Start by "extending" $f$ into a function $\tilde f$ in the following way:

  • $\tilde f(x,y) = f(x,y)$ for $y\in(0,1)$,
  • $\tilde f(x,-y) = -\tilde f(x,y)$ for $y\in(0,1)$,
  • $\tilde f(x,1+y) = \tilde f(x,1-y)$ for $y\in(0,2)$,
  • $\tilde f$ is 4-periodic in $y$.

This would be the natural way of periodically extending the solution $u$ in a smooth way, according to the boundary conditions you have.

Next, consider

\begin{equation*} -\Delta \tilde u = \tilde f \end{equation*}

on $\mathbb{T} \times [-1,3]$ with periodic boundary conditions in $y$, or if you prefer in $\mathbb{T} \times \tilde{\mathbb{T}}$, where $\tilde{\mathbb{T}}$ is the 1D torus of length 4. You can easily study this new problem (for instance using Fourier series since everything is now periodic), and get the estimates you want.

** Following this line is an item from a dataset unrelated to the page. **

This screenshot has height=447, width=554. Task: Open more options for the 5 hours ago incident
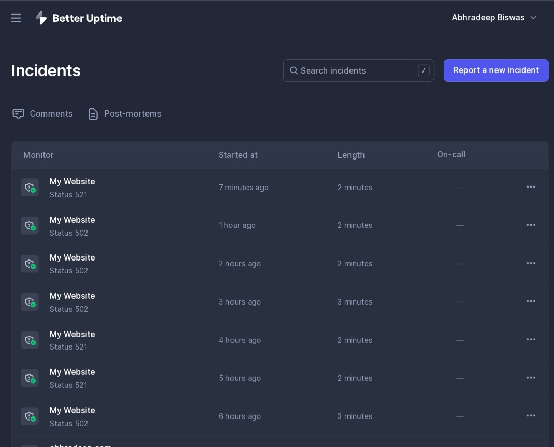pyautogui.click(x=531, y=378)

It only remains to show that $\tilde u$ restricted to $\mathbb{T} \times [0,1]$ satisfies the original equation (trivial), with the original the boundary conditions, which is the case because $\tilde u$ has the same symmetries that we imposed on $\tilde f$ (this is again rather straightforward to see at the level of Fourier series, but there are probably other ways of showing it).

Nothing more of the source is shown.